**TASK DIRECTIONS**: Where the lines below hold images, skip those and copy every word exactly.

**Stored data**:
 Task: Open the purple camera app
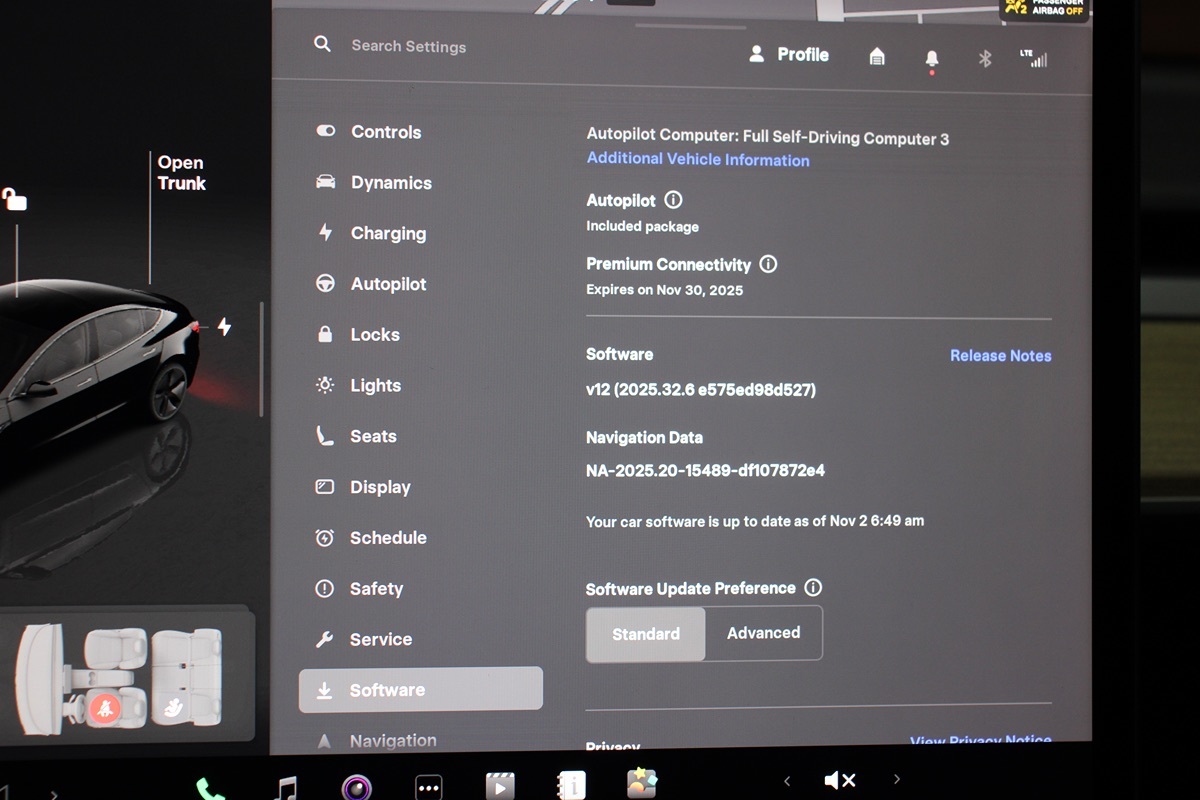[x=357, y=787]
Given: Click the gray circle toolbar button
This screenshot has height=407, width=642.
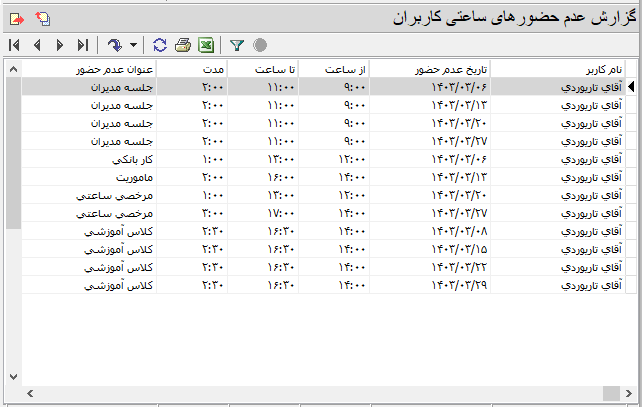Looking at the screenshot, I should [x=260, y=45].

**ANSWER BOX**:
 Task: Open the purple camera app
[x=357, y=787]
Given: Click the gray circle toolbar button
This screenshot has height=407, width=642.
Looking at the screenshot, I should [x=260, y=45].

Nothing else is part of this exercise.